Humans are good at a lot of tasks. For some of the tasks we learn, we have a clear procedure in mind. For example we know how to multiply two numbers as we have learned in school as children the exact steps we need to take to accomplish the task. We can use these exact steps to instruct a computer how to multiply two numbers. With these instructions the computer can do this particular task much faster than humans, billions of numbers can be multiplied in a second on today’s computers.
On the other hand there are tasks that we, as humans, can do easily without having to think of a clear procedure. An example of such a task is the infamous problem of distinguishing cats and dogs based on pictures. The interesting difference of this task compared to multiplying numbers is that we do not have an exact procedure on how to do it. How do you distinguish a cat from a dog? Do you look at the size of the animal? Do you look at the color of the fur? Do you measure the length of their fur or tail, or look at the shape of their ears? How do you manage to still tell dogs from cats if you only see just their head, or even only one of their limbs? Likely you will answer, I don’t know precisely – but a cat just looks different from a dog… Throughout our lives we have seen many cats and dogs and built a mental model of what these animals are supposed to look like. The problem is that if we want a computer to do this task, we have no clear instructions on how to solve the task.

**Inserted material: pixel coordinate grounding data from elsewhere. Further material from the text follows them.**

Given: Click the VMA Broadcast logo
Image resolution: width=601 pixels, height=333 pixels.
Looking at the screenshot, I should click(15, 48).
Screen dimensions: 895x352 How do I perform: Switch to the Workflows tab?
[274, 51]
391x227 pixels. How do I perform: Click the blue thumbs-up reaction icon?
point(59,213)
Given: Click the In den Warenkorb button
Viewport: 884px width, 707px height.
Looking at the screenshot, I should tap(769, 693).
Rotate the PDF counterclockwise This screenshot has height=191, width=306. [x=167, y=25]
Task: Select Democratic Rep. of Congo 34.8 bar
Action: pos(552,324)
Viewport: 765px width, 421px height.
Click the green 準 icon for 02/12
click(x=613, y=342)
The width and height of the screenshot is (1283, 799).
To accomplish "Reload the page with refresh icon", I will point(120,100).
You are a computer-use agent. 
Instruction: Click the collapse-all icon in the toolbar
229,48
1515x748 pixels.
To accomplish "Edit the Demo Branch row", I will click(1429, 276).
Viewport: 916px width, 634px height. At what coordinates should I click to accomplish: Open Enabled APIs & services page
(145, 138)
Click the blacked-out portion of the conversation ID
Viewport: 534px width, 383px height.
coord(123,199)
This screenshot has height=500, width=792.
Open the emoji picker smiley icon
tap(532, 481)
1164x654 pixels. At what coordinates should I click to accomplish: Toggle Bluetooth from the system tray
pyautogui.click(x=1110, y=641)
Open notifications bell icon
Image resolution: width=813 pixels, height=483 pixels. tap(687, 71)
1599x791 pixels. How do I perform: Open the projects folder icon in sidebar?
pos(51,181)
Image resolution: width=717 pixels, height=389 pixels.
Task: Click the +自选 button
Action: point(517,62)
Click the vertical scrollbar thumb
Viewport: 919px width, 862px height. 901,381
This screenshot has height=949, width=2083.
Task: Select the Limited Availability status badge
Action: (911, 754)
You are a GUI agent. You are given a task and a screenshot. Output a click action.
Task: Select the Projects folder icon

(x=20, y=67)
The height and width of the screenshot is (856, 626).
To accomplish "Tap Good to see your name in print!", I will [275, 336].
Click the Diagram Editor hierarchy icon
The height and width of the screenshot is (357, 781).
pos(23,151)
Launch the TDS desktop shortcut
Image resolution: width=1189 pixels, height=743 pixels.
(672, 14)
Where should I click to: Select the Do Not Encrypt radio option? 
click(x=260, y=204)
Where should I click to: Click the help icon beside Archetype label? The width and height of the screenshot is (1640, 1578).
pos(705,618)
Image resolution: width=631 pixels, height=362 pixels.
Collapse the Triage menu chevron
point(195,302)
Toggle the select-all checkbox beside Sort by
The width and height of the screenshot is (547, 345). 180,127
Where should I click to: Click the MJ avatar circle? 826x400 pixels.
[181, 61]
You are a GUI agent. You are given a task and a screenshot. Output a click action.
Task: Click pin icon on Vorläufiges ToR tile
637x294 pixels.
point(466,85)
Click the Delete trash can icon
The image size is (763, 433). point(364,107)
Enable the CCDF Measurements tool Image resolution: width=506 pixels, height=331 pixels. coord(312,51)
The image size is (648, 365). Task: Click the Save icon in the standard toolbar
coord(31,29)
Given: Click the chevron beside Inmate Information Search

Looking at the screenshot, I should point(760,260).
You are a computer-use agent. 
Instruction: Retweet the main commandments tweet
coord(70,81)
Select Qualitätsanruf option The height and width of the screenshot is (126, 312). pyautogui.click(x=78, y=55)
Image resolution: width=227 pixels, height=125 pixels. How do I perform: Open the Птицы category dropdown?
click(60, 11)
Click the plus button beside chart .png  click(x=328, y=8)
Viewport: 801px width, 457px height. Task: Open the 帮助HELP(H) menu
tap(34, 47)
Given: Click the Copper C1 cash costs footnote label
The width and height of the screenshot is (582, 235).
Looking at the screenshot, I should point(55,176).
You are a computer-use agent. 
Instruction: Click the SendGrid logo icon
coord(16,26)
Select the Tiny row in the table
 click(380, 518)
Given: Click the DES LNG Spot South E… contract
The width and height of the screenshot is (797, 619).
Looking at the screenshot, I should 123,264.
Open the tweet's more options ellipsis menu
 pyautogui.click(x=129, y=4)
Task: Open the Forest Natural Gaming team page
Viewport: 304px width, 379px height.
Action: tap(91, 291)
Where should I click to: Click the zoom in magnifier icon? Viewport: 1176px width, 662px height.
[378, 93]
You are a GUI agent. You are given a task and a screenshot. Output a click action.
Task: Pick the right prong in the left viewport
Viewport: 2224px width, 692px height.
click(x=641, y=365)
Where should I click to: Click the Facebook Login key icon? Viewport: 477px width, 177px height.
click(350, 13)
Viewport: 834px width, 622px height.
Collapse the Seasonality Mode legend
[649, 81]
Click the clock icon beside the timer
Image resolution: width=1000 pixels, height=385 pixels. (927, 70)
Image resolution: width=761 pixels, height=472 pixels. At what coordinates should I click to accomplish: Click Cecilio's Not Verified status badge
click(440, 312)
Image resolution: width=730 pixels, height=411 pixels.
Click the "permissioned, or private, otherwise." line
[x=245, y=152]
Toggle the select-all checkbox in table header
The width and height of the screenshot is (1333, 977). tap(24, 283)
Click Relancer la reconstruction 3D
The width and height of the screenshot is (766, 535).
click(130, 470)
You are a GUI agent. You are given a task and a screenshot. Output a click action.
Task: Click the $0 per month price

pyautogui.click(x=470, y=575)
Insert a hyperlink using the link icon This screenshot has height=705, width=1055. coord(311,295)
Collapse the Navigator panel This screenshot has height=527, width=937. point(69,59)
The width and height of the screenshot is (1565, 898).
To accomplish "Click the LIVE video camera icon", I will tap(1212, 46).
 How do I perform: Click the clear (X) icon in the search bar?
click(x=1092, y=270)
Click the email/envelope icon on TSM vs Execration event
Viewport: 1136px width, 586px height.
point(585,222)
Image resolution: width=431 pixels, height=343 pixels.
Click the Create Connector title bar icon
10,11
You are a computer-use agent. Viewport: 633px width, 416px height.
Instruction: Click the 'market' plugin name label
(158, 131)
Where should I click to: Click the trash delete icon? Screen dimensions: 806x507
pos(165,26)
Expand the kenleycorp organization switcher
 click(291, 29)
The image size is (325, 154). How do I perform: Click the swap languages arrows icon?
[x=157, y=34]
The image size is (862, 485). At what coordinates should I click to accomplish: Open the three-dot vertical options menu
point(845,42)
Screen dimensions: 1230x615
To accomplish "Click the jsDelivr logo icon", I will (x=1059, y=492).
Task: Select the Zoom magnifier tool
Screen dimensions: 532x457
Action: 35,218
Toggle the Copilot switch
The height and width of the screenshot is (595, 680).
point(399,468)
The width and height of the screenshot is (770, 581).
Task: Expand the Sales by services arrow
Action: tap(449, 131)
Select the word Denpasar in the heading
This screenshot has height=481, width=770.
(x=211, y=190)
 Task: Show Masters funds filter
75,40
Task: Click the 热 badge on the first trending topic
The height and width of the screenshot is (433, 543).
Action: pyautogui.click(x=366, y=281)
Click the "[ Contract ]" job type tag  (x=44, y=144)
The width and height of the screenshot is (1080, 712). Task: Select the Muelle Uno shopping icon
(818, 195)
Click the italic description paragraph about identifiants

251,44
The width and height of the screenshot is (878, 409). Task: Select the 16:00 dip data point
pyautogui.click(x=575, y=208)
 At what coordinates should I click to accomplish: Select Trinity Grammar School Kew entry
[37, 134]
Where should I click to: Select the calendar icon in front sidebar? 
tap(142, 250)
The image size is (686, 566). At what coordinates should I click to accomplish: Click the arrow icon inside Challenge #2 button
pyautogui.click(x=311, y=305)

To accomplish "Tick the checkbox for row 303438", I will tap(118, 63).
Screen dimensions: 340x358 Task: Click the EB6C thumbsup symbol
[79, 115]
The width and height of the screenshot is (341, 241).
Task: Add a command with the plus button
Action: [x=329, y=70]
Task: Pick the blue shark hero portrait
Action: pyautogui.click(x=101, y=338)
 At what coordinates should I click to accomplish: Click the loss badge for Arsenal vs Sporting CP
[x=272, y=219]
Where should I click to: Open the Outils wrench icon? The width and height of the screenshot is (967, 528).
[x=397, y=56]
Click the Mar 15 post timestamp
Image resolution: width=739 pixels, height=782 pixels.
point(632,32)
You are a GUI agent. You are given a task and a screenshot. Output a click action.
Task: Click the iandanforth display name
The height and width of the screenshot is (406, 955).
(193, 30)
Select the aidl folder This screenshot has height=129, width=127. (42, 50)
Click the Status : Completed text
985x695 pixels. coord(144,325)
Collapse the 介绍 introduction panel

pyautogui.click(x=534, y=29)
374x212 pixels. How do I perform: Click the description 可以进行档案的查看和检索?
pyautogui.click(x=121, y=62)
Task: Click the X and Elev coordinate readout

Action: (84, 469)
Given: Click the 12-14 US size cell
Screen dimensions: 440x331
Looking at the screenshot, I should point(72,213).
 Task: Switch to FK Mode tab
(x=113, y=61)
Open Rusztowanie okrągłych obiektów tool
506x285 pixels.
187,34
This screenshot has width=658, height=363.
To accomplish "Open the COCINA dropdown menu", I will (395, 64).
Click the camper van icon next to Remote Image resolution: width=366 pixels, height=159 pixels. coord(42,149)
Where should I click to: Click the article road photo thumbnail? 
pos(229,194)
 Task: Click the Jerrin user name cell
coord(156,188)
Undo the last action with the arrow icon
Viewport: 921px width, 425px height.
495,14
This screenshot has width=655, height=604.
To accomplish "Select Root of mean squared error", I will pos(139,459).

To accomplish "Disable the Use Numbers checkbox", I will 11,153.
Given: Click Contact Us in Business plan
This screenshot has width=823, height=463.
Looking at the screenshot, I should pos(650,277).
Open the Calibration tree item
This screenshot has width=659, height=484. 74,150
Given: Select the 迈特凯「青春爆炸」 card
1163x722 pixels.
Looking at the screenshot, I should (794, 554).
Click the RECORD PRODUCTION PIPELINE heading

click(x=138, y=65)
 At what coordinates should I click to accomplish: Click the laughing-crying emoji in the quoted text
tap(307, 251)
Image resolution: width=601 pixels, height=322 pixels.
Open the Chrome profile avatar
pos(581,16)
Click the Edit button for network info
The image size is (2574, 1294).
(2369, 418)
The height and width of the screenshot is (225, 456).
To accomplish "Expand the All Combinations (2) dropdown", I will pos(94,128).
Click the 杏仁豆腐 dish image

How do you teach a computer a task that you do not know the steps to succeed? We try to imitate nature. Just like we were inspired by birds to build aircrafts, we would like the computer to learn the task based on examples similar to how we do it ourselves. Instead of a mental model, we specify the structure of the model as a black box function with millions of variable parameters. The system then learns from examples and self-adapts these parameters to better and better solve the task at hand. This self-adaptive system proves to be successful again and again for tasks that were previously thought to be unsolvable.
How do computers learn?
The simplest approach to incorporate knowledge into a computer algorithm is to let experts define explicit rules. For example we can look at the height of the animal and if it is below 25cm, we decide for a cat. We can also combine multiple criteria for more accurate results. Such rule based systems are considered Artificial Intelligence.
How do we come up with these thresholds? It would be much easier if we can learn suitable thresholds from the data. Automatically learning rules based on a set of features brings us to Machine Learning. These features can be hand-designed, e.g. the color of the fur or the length of the tail. Typically domain experts define features that make sense. However, extracting such features can be tricky depending on the domain and often it is even unclear what suitable features are. It would be much more elegant if there was a way to even learn the features directly from the data.
Today we have the power to achieve automatic feature extraction with Deep Learning. Using large collections of images it would allow us to learn to distinguish cats and dogs with high accuracy. Unfortunately this approach has its drawbacks. The availability of large amounts of data is not feasible for all domains. Furthermore the outputs of these models are often not explainable. We started using this approach since we have no way of describing the exact steps that can solve the problem, so expecting we get a clear explanation is a bit paradoxical. There are ways to sacrifice performance to get better interpretability for domains where it is a necessity.
What is Machine Learning?
So what is machine learning apart from a trendy buzzword? In a nutshell, machine learning is a set of statistical tools that enable data-driven informed decision making. These tools allow us to transform data into knowledge.
In the past few years the field has gained a lot of interest, both in academia and the industry. There are multiple reasons for its emergence:
- Data availability
- Processing power
The first reason is what was called The Age of Big Data a few years back. Many industries have moved to digital processes, sensors keep track of the world around us and we decided to store all of it. The difference is that now we not only have the capacities to record and store massive amounts of data, but we also have the processing power to actually extract meaningful insights from the data. With the advances in processing power of the past few years it is possible to run these models at scale in production.
All of this has led to the revolution we see today. For many tasks these machine learning models outperform humans. It can be in the game of chess, image classification, cancer detection, inventory forecasting and many other domains.